Однажды в конце седьмого класса, перед отчетным концертом, Ксения появилась в бархатном платье необыкновенного синего цвета, украшенном белым кружевным воротником. Я не понимал, что происходит: то ли этот синий бархат оттенил легкий загар ее лица и сделал более глубокими ее серо-голубые глаза, то ли каштан убранных в балетный пучок волос стал еще более каштановым, но я впервые увидел, какая она красивая. И испугался. Замкнулся в себе. Отстранился.
Ксения тогда обиделась, не понимая, что произошло. А я впервые почуял опасность, исходящую от женского пола. Я столько лелеял и берег все то, что было внутри, и в первую очередь свою музыку, так хорошо и удобно разместил в этом во всем самого себя, что, казалось, еще один человек там не помещался…
* * *Андрей петлял по белоснежным коридорам «Тадж-Махала» в сторону СПА-зоны и проклинал себя за то, что поддался уговорам улыбчивого персонала на ресепшене и записался на массаж. Вчера администратор за стойкой – сухопарый, с блуждающей улыбкой немолодой метис-азиат – ловко завел разговор. Нравится ли ему у них отдыхать? Есть ли пожелания и замечания? Андрею пришлось выдавить из себя что-то комплиментарное, лишь бы это общение побыстрее закончилось. Но администратор воспринял любезность гостя как повод еще улучшить пребывание уважаемого Маэстро в стенах «нашего прославленного отеля» и предложил обязательно попробовать сеанс массажа, который творит чудеса.

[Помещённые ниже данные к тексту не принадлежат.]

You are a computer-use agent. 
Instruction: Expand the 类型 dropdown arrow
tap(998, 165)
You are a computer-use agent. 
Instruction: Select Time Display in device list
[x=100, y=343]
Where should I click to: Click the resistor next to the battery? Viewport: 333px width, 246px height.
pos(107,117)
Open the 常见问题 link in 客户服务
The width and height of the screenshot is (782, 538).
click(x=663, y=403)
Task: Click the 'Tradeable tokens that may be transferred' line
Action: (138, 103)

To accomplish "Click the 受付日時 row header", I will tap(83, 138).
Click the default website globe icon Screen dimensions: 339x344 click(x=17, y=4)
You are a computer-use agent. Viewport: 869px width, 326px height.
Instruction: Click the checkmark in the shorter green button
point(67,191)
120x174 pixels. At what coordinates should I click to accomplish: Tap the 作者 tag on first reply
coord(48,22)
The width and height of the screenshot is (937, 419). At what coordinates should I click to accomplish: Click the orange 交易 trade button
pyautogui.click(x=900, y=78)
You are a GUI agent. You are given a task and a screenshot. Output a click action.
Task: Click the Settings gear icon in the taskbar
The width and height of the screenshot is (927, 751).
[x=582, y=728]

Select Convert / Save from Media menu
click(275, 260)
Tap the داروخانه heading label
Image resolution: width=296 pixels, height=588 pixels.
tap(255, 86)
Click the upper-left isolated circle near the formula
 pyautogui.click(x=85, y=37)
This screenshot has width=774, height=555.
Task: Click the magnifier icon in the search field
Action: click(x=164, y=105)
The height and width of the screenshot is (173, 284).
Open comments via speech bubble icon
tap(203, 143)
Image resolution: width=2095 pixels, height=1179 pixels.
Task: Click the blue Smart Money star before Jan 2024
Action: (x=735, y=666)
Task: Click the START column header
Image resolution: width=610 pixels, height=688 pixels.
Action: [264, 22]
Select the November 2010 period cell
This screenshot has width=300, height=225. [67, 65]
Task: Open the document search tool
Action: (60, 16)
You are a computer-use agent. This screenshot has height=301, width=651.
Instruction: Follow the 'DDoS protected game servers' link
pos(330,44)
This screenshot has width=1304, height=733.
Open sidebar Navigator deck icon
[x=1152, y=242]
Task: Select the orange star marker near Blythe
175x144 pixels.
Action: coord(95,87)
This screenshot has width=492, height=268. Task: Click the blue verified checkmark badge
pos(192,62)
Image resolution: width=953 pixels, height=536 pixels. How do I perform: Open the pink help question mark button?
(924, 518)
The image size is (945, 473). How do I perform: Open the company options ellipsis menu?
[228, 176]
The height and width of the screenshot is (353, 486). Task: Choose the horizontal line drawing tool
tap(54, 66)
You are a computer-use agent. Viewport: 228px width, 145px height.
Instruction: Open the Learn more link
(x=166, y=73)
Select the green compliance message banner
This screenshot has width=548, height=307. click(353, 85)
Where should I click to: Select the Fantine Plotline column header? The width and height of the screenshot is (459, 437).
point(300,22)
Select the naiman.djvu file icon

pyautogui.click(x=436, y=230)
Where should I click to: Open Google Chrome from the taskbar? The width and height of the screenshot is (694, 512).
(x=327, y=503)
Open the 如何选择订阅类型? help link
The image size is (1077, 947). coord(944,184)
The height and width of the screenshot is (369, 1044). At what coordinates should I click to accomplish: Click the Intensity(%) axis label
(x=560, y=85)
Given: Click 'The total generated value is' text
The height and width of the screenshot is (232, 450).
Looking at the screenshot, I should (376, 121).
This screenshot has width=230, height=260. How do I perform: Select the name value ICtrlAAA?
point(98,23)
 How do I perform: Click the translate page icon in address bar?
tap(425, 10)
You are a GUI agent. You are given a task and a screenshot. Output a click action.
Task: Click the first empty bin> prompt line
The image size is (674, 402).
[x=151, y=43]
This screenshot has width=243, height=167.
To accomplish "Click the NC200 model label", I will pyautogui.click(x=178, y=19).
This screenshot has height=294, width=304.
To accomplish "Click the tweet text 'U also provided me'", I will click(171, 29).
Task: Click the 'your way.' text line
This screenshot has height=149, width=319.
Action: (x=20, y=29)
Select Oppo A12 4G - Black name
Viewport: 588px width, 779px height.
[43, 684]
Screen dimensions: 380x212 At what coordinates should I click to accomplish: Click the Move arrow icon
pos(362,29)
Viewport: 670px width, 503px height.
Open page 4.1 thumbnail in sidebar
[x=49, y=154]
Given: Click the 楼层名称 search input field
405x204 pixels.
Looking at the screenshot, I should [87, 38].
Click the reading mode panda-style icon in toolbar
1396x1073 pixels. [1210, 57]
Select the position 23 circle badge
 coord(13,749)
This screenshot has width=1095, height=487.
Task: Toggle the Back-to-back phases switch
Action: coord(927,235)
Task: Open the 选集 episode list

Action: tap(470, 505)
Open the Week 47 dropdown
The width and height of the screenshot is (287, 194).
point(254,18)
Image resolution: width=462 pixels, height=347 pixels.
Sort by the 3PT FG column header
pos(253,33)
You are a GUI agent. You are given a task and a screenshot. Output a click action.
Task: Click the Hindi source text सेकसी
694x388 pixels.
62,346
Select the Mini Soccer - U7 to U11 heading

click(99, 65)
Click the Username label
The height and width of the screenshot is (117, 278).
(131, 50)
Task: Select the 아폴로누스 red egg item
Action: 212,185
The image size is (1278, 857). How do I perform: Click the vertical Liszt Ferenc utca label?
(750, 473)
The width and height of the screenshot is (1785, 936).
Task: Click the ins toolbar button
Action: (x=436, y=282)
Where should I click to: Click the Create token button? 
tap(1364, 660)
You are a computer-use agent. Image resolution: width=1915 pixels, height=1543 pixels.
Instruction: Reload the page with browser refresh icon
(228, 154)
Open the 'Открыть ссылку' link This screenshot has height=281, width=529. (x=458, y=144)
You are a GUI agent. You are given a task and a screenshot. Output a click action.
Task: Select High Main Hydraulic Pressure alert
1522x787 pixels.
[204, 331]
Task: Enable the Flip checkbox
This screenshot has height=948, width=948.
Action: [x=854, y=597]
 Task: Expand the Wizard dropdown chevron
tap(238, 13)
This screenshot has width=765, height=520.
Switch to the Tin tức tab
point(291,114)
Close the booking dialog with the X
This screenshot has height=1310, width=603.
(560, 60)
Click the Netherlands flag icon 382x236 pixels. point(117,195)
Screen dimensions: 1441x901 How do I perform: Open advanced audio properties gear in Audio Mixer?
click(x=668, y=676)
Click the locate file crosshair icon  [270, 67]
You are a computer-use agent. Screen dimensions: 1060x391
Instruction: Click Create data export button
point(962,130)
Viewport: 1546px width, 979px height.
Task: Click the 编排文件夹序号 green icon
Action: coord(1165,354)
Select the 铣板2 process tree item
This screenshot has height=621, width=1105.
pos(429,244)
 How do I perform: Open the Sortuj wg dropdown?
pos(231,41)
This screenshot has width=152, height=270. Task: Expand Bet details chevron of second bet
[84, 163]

– В высшей степени рекомендую! Мастер Нок – лучшая в своем деле, вы сразу почувствуете себя бодрым и отдохнувшим.
– Мастер Нок? – рассеянно заметил Андрей, разглядывая рекламные проспекты. – Звучит как мастер столярного цеха.
– Ха-ха, мистер Обухов, вы так забавно шутите, но женское имя Нок означает «маленькая птичка», и как специалист она не имеет себе равных.
– Ну хорошо, можете записать меня на завтра, но тогда… попозже, где-то на середину дня, – уже на ходу ответил Андрей с явным облегчением.
И вот «завтра» все же наступило, и пришлось идти. С каким бы удовольствием он вернулся сейчас к нотам Василевского, погрузился в свою стихию… Но теперь надо будет терпеть и делать вид, что все прекрасно.
Андрей кружил по стерильным закоулкам отеля, еще больше притихшего в послеобеденный час. Никого из постояльцев. Только редкие горничные выпархивали откуда-то из неприметных дверей и приостанавливались, почтительно склоняя головы к лодочкам из ладоней. Андрей порывисто кивал в ответ и спешил дальше.
В кабинете его уже ждали.
– Хелло, мистер Маэстро, – немолодая щуплая женщина в болтающемся на ней синем шелковом ципао сложила руки у груди и поклонилась. – Я Фуенг, делать вам массаж. Я очень хорошо делать вам массаж. Я ждать за дверью. Вы звать, когда приготовиться.
Андрей огляделся. Интерьер кабинета должен быть действовать расслабляюще. Ширма для переодевания, выбеленные простыни и полотенца, аккуратно сложенные на кресле, мягкий стол-кушетка – все говорило о комфорте и деликатности. Но внутреннее напряжение никуда не девалось, и Андрей злился на себя. Он снял одежду, завернулся в простыню и лег на кушетку лицом вниз, рассматривая сквозь отверстие рисунок напольной плитки. Какое-то время подождал и, наконец опомнившись, позвал.
– Аллё, эй, плиз! Надеюсь, я готов.
Вошла Фуенг и размеренными движениями приступила к делу. Отодвинула края простыни от плеч и лопаток – приоткрыла верхнюю часть спины, с которой намеревалась работать.